### CONSIGNE ÉCRITE 1
Renvoyez à l'identique, dans le texte sur les attaques contre les écoles de filles, le passage allant de "Maintenant, permettez-moi d’abord" jusqu'à "moyens de communication).".
### CONSIGNE ÉCRITE 2
Répondez aux questions suivantes d'après le texte sur les attaques contre les écoles de filles :
(a) Combien d'écoles de filles ont été attaquées avec des gaz toxiques selon le témoin ?
(b) Pendant quelle période les attaques se sont-elles interrompues ?
(c) Quels sont les deux pays où le hijab est imposé par la loi à toutes les femmes ?

### TEXTE DE LECTURE
Maintenant, permettez-moi d’abord d’expliquer quelque chose, avant d’ajouter quoi que ce soit d’autre. Plus de 150 écoles de filles ont été attaquées avec des gaz toxiques inconnus (note de la traductrice : le nombre réel est plus élevé que celui mentionné par ce témoin. Les Iraniens n’ont pas accès à toutes les informations qui parviennent aux médias occidentaux sur leur propre pays, en raison du contrôle strict exercé par le gouvernement sur tous les moyens de communication).
Le gouvernement iranien n’a même pas réussi à attraper un auteur crédible, qui pourrait en être rendu responsable, alors même qu’il est assez puissant pour kidnapper des dissidents iraniens de pays étrangers et les ramener en Iran, afin qu’ils y soient pendus après un simulacre de procès pour espionnage .
Il est difficile d’imaginer qu’un civil en particulier, ou même un "terroriste", puisse fabriquer un gaz ayant ces propriétés. Il est difficile d’imaginer qu’une entité autre qu’un pays assez développé, ayant accès à des laboratoires et à une technologie de pointe, ou qui soit capable d’acheter des armes chimiques à des puissances étrangères, serait capable de frapper autant d’écoles, à une si grande échelle, et de s’en tirer malgré tout sans être détecté.
Depuis le début des premières attaques, de nombreuses écoles avaient désigné des personnes pour garder les locaux de l’extérieur ou les surveiller à distance, et beaucoup avaient des caméras et dans certains cas, les parents eux-mêmes ont décidé de surveiller les écoles de leurs enfants, et pourtant, ils n’ont réussi ni à empêcher les attaques ni à identifier les agresseurs.
Les attaques continuent, encore, elles ne se sont arrêtées que pendant les vacances de Nowrooz. Les attaques continuent, oui, quoi qu’il arrive, et il n’y a que des rumeurs à entendre à leur sujet.
Il n’y a que deux pays dans le monde qui ont ce type de loi sur le hijab imposé à toutes les femmes de nos jours : l’Iran et l’Afghanistan des talibans.
L’expérience de vie des femmes dans ces deux pays est fondamentalement que la vie c’est... et bien, c’est une condamnation à la perpétuité. Sans remise de peine.

### LIGNES DE DONNÉES
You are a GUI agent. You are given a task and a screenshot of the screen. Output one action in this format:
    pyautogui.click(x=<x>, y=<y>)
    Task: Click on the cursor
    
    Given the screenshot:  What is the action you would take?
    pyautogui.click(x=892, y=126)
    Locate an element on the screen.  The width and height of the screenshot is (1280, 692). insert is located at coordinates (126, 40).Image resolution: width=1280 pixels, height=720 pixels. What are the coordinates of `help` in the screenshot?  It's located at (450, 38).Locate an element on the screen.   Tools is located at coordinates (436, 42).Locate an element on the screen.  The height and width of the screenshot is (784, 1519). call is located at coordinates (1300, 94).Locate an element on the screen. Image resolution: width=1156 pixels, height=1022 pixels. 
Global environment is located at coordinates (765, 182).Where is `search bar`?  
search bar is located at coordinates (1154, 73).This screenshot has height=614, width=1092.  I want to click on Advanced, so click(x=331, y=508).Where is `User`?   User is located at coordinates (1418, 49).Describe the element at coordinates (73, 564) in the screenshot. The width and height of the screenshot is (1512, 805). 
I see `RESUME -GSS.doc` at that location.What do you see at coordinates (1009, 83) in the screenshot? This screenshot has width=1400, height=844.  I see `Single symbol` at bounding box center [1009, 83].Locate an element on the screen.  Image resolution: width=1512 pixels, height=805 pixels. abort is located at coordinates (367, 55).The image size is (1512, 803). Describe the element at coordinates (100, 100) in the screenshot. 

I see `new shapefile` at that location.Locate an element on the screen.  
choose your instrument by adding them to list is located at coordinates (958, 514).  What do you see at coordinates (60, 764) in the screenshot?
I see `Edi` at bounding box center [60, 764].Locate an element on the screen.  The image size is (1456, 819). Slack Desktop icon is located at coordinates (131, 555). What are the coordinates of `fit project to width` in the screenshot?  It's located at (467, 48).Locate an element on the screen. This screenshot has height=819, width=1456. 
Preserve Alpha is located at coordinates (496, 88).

### RÉSULTAT DE L'EXERCICE 1
Maintenant, permettez-moi d’abord d’expliquer quelque chose, avant d’ajouter quoi que ce soit d’autre. Plus de 150 écoles de filles ont été attaquées avec des gaz toxiques inconnus (note de la traductrice : le nombre réel est plus élevé que celui mentionné par ce témoin. Les Iraniens n’ont pas accès à toutes les informations qui parviennent aux médias occidentaux sur leur propre pays, en raison du contrôle strict exercé par le gouvernement sur tous les moyens de communication).

### RÉSULTAT DE L'EXERCICE 2
(a) Plus de 150 écoles de filles.
(b) Pendant les vacances de Nowrooz.
(c) L'Iran et l'Afghanistan des talibans.